Jeremy Schachter, a branch manager at Fairway Independent Mortgage Corporation, says mortgage rates can drop through other paths. One real example:
Right now, two big things are keeping mortgage rates较高 (high):
When you get a mortgage, your lender usually sells your loan to investors. Those investors could instead park their cash in super‑safe government bonds (like the 10‑year Treasury). So they’ll only buy your mortgage if it pays them a bit more than the Treasury does.
The extra amount they demand is called the spread.
Key Point: Watch inflation news and the 10‑year Treasury yield — they can move your mortgage rate even if the Fed sits on its hands.
Many experts say: Don’t just wait. Here’s why.
Jeff Judge, a certified financial planner at Chesapeake Financial Planners, warns:
“Rate timing is a bet, not a plan, and most people lose that bet by waiting too long.”
He had a client last year who wanted to wait for rates to fall another half‑point. But home prices in that area were rising fast — and the higher price would have wiped out any savings from a lower rate. The client bought the home and then refinanced (got a new loan at a lower rate) eight months later when rates did drop.
Make sure you can comfortably pay:
Judge puts it plainly: “A lender qualifies you for the loan. I look at whether the loan still lets you fund your actual life.” You don’t want to become house poor (someone who owns a home but has no money left for life).
If you’re hoping for lower mortgage rates, don’t stare only at the Fed. Yes, the Fed’s rate influences things indirectly, but inflation and the 10‑year Treasury yield are the daily drivers.
Also, you have some control! Here are numbered steps you can take to snag a better rate on your own:
Remember: A missed home at today’s price might cost more later than a slightly higher rate today.
1. What is the Federal Reserve’s rate, and does it control my mortgage?
The Fed sets the federal funds rate — a short‑term rate for banks. It indirectly nudges many loan rates, but it does not directly set the 30‑year mortgage rate. Mortgages mostly follow the 10‑year Treasury yield.
2. What is the 10‑year Treasury yield in kid terms?

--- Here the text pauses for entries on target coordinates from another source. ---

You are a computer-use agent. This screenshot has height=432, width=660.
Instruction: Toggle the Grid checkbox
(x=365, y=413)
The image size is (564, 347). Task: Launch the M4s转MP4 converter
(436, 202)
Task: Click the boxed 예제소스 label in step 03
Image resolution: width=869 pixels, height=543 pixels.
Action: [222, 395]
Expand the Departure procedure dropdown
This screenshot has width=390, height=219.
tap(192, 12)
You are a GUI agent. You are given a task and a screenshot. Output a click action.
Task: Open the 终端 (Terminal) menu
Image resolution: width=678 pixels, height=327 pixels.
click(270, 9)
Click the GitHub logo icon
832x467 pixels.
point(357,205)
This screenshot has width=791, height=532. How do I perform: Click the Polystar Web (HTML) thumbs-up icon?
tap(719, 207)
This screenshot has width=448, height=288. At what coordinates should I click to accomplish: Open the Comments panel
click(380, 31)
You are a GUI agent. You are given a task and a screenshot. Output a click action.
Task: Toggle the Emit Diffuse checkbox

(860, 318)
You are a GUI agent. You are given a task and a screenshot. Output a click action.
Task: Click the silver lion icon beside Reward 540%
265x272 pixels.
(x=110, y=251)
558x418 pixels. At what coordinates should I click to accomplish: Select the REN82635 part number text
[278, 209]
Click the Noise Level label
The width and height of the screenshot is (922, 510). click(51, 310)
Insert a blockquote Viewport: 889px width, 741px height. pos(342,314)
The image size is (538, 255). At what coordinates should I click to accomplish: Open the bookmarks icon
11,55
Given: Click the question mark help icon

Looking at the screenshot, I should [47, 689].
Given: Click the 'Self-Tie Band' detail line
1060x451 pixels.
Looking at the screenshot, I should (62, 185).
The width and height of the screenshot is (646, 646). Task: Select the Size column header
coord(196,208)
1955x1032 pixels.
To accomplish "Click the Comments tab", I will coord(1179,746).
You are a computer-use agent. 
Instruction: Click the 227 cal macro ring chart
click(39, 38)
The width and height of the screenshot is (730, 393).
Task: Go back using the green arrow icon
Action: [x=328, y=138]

It’s the interest the U.S. government pays to borrow money for 10 years. Investors decide this yield based on what they think inflation and the Fed will do. Mortgage lenders use it as a base price for home loans.
3. Why did mortgage rates rise when the Fed cut rates in late 2024?
Usually they move together, but not always. Other factors like inflation expectations or the spread can override the Fed’s move. That year, the market pushed mortgage rates up despite the Fed’s cuts.
4. Should I wait for mortgage rates to drop before buying?
Experts say it’s a gamble. If home prices climb while you wait, you might lose more than you’d save. If you can afford the payment now and find the right home, buying and later refinancing is often smarter.
5. How can I get a lower mortgage rate on my own?
Compare offers from multiple lenders, improve your credit, put down more money upfront, or pay for mortgage points at closing. These are within your control regardless of the Fed.